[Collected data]
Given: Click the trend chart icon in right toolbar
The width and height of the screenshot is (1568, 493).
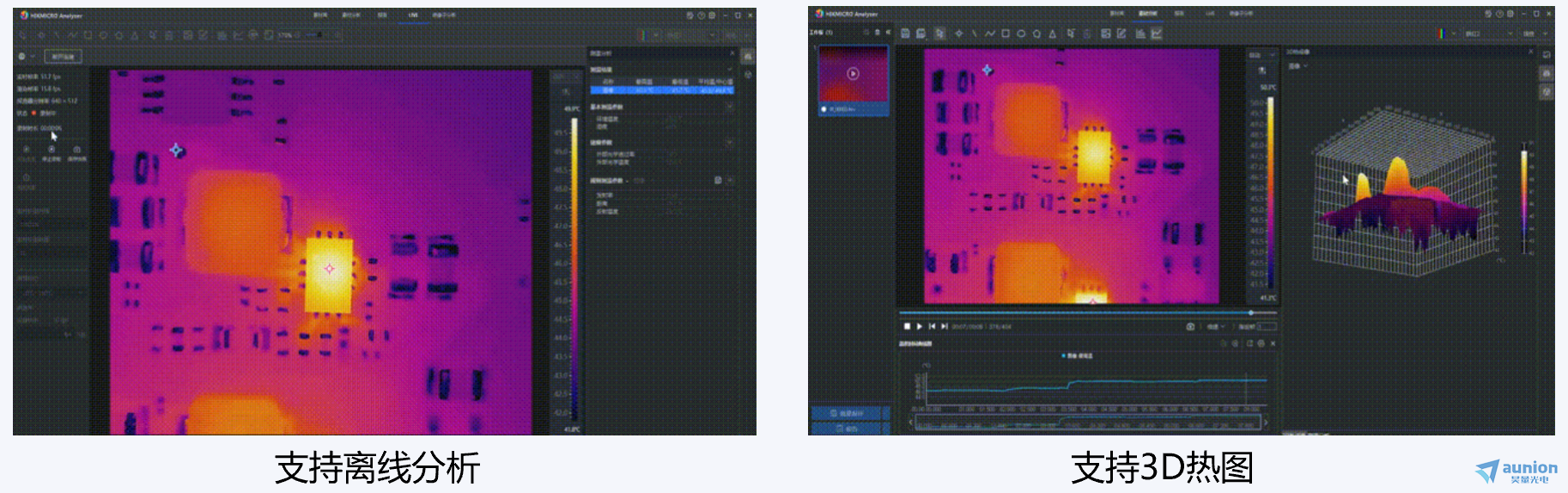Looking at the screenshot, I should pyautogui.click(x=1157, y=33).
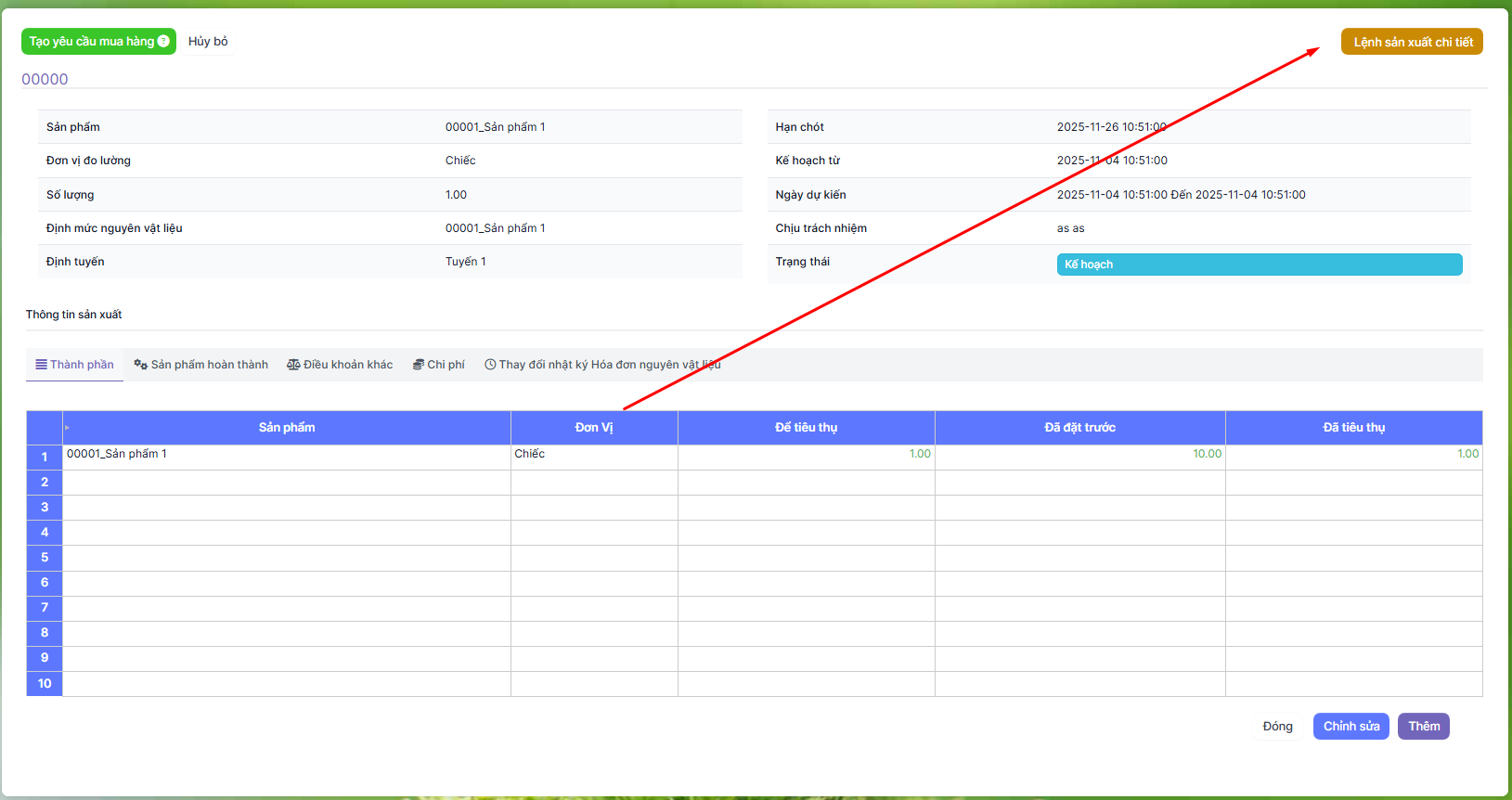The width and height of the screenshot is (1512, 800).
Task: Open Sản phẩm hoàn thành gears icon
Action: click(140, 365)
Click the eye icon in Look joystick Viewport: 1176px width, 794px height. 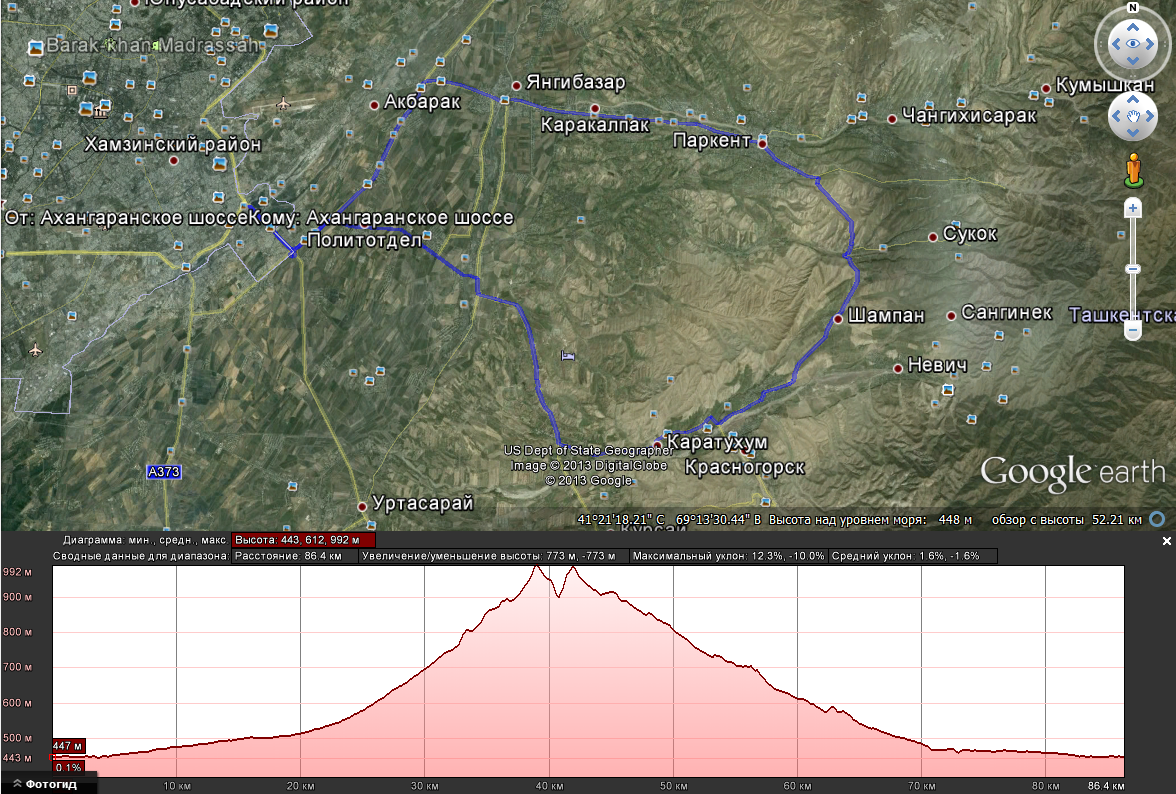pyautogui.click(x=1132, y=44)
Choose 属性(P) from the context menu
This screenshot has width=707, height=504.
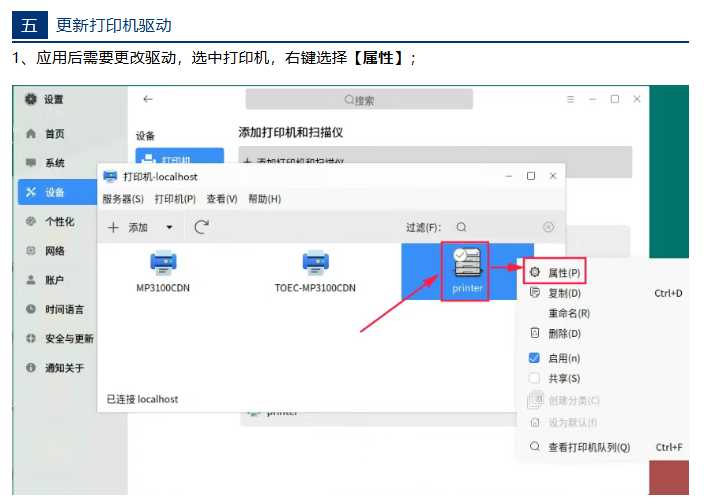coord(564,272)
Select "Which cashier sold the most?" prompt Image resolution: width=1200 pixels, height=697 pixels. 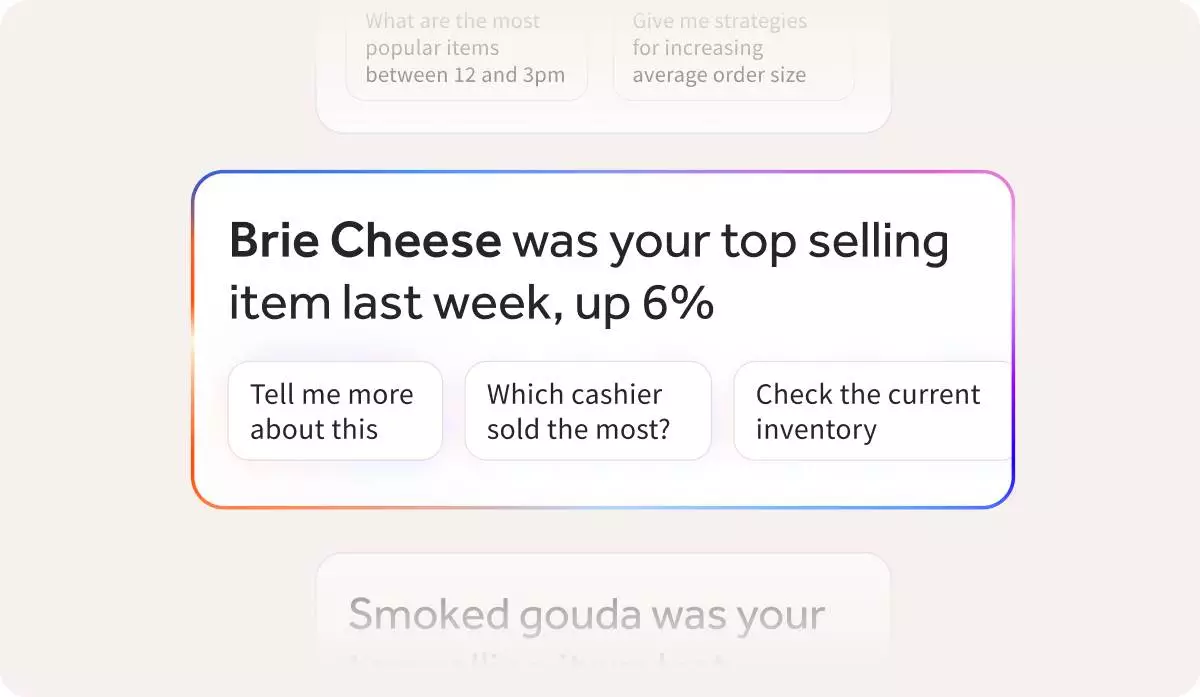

- _Task prompt_: Put everything from the start of the material down through the line that contains "Action: click(140, 365)" into a Markdown table with the columns Row and Line, numbering each line in Row and skipping blank lines. Leave the pictures out of the table.

- _Task response_:
| Row | Line |
|---|---|
| 1 | Given: Click the trend chart icon in right toolbar |
| 2 | The width and height of the screenshot is (1568, 493). |
| 3 | Looking at the screenshot, I should pyautogui.click(x=1157, y=33). |
| 4 | The width and height of the screenshot is (1512, 800). |
| 5 | Task: Open Sản phẩm hoàn thành gears icon |
| 6 | Action: click(140, 365) |